Another Dutch band in the symphonic gothic metal strain is After Forever. Their debut album, Prison of Desire in 2000, was "a courageous, albeit flawed first study into an admittedly daunting undertaking: to wed heavy metal with progressive rock arrangements and classical music orchestration - then top it all off with equal parts gruesome cookie-monster vocals and a fully qualified opera singer". Founding member, guitarist and vocalist Mark Jansen departed After Forever a few months after the release of their second album, Decipher. Jansen would go on to form Epica, another Dutch band that performs a blend of gothic and symphonic metal. Their debut album, The Phantom Agony, emerged in 2003 with music that combines Jansen's death grunts with the "angelic tones of a classically trained soprano, Simone Simons, over a lush foundation of symphonic power metal". The music of Epica has been described as combination of "a dark, haunting gothic atmosphere with bombastic and symphonic music". Like Within Temptation and After Forever, Epica has made use of an orchestra. Their 2007 album The Divine Conspiracy was a chart success in their home country.

This blend of symphonic and gothic metal has also been arrived at from the opposite direction. The band Nightwish from Finland began as a symphonic power metal act and introduced gothic elements on their 2004 album Once, particularly on the single "Nemo". They continued to mix their style of "bombastic, symphonic and cinematic" metal with a gothic atmosphere on their next album, Dark Passion Play, in 2007. The Swedish group Therion also introduced gothic elements to their brand of symphonic metal on their 2007 album Gothic Kabbalah.

=== Symphonic death metal ===

Symphonic death metal blends death metal with elements of classical music, specifically orchestral arrangements. This subgenre alters the sound of death metal to accentuate the implemented sound of symphonic metal, often taking on softer or more majestic tones. Vocals in symphonic death metal include both clean-singing and death metal growls, as well as operatic inflections and choir-like vocal layers. Several of the most prominent symphonic death metal bands include Ex Deo, Septicflesh, Wintersun, MaYaN, and Fleshgod Apocalypse. In particular, Fleshgod Apocalypse's 2011 album, Agony, has been noted for its blend of brutal death metal and symphonic orchestrations. Xerath combines death metal riffing with cinematic symphonics.

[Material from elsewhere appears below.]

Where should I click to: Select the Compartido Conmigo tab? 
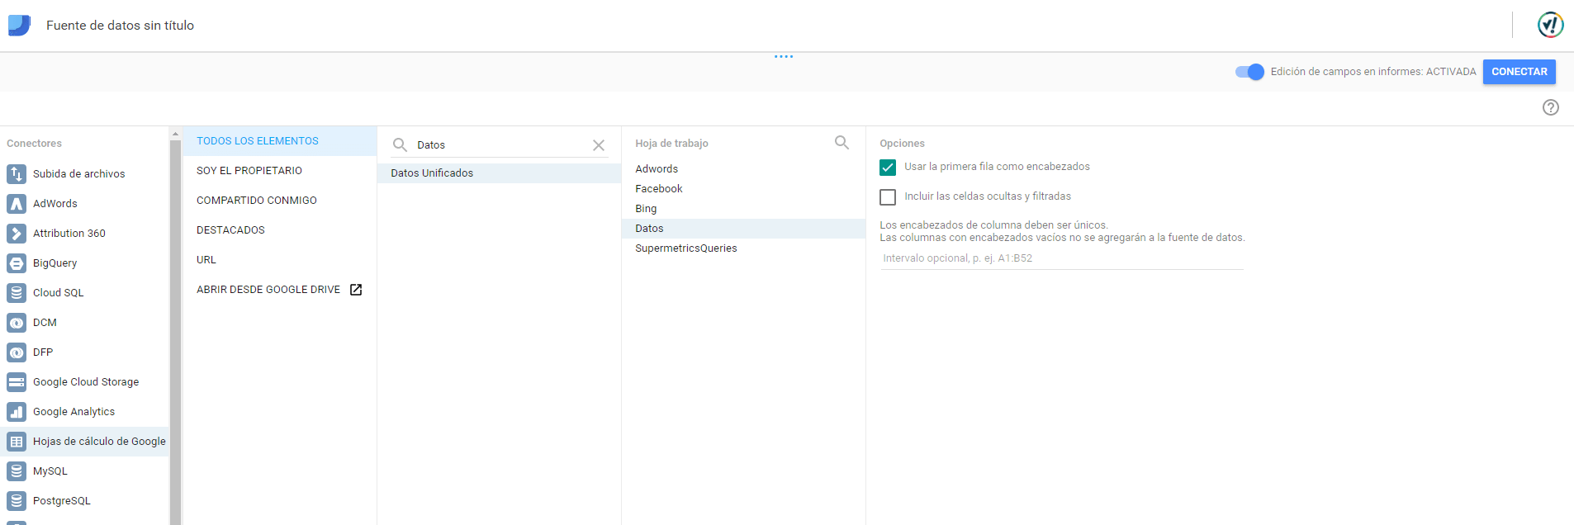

Haggard's 2000 album, Awaking the Centuries, has been described as death metal–styled symphonic metal. Eternal Tears of Sorrow, Mors Principium Est, Skyfire, and Starkill are known for their symphonic melodic death metal sound. Aephanemer, Brymir and Wilderun have each combined symphonic melodic death metal with folk metal. Mechina and Shade Empire have each combined symphonic elements with death metal and industrial metal.

The symphonic death metal scene includes deathcore bands mixing the two genres together, starting in the late 2000s with The Breathing Process and Winds of Plague. In the early 2010s, Make Them Suffer developed the symphonic deathcore subgenre further in their earlier material, as did Betraying the Martyrs, known to "temper the punishing brutality of deathcore with melodic flourishes pulled from symphonic and progressive metal, giving it a theatricality that feels distinctly European." Symphonic deathcore was given a significant boost in popularity by Lorna Shore, with their 2021 EP ...And I Return to Nothingness and the viral success of a song from that EP, "To the Hellfire". Other notable symphonic deathcore bands include Shadow of Intent, A Wake in Providence, Worm Shepherd, and Mental Cruelty. Carnifex have added elements of symphonic black metal in their later albums.